Gertrud (1964), de Carl Th. Dreyer  

Dreyer pressentiu o cinema futuro, pois teve a força de filmar a palavra. Antes dele não se ousava, dizia-se que a palavra era para o teatro. O cinema tinha o papel de mostrar o movimento e o que se via, mas não a palavra. Dreyer superou esta atitude, e vocês veem o que isso proporcionou. Compreendemos que a palavra não corta a imagem e que a imagem não precisa ficar sozinha. Com a música, com o som, esses são elementos que valorizam a economia da expressão cinematográfica.

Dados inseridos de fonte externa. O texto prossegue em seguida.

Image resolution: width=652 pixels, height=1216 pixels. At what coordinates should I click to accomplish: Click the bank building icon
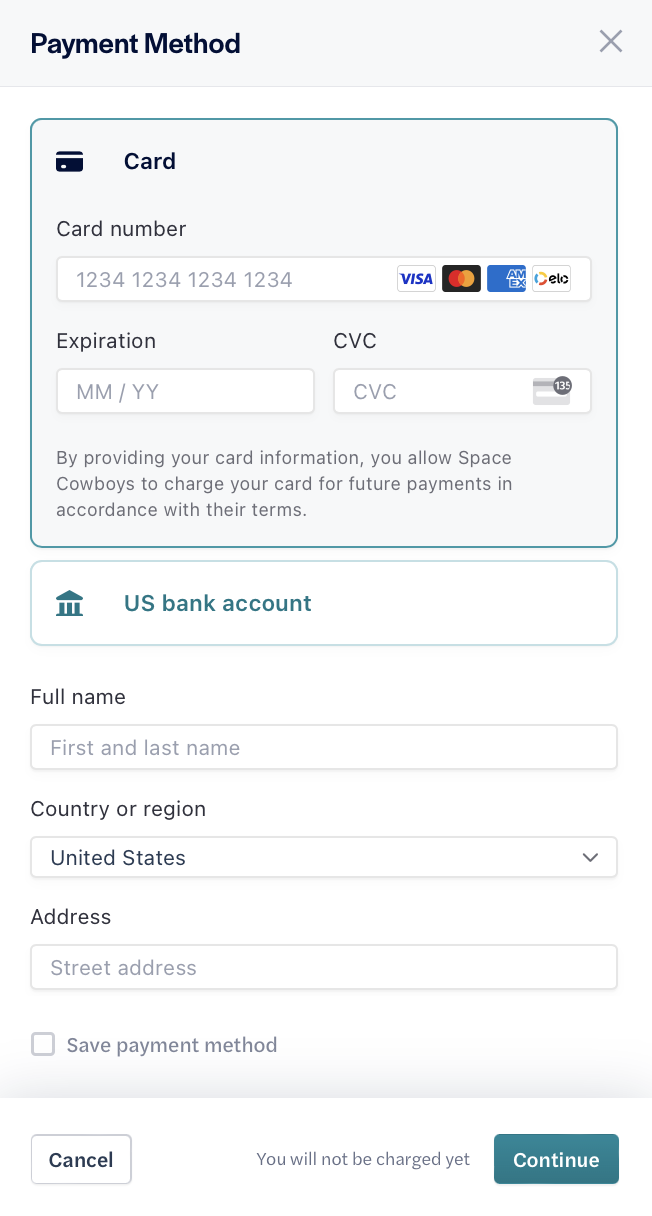click(69, 602)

No início do cinema sonoro, Pudovkin mostrou isso muito bem. Ele deu um exemplo: um homem diz adeus à sua namorada que pega o trem. No cinema mudo, diz ele, seria preciso mostrar o apito, o vapor saindo das rodas, as rodas que patinam antes de girar, e enfim o trem que se movimenta. Com o cinema sonoro, podemos permanecer entre a janela em que está a mulher que se vai e a plataforma onde o homem, de pé, diz adeus. O apito, os vapores, as rodas que patinam e depois entram em movimento, nós os escutamos. Há uma intensidade dramática enorme na cena. É uma riqueza que o cinema sonoro falado traz, e é o cinema de hoje. Dreyer compreendeu isso muito bem. Em Gertrud nunca vemos relógios, nós os escutamos, e esta economia tem um efeito no espectador. Vemos os sinos no final, é um último adeus porque Gertrud morre para o mundo; não há relógio mas há o Tempo, é o fim de um tempo.

O cinema mudo é verdadeiramente onírico. Quando sonhamos, podemos ver com os olhos fechados. O cinema mudo faz a mesma coisa. Não há som, não há palavras, como em um sonho. Também não há cor... E a cor, a palavra, o som dão uma realidade e aproximam o cinema da vida.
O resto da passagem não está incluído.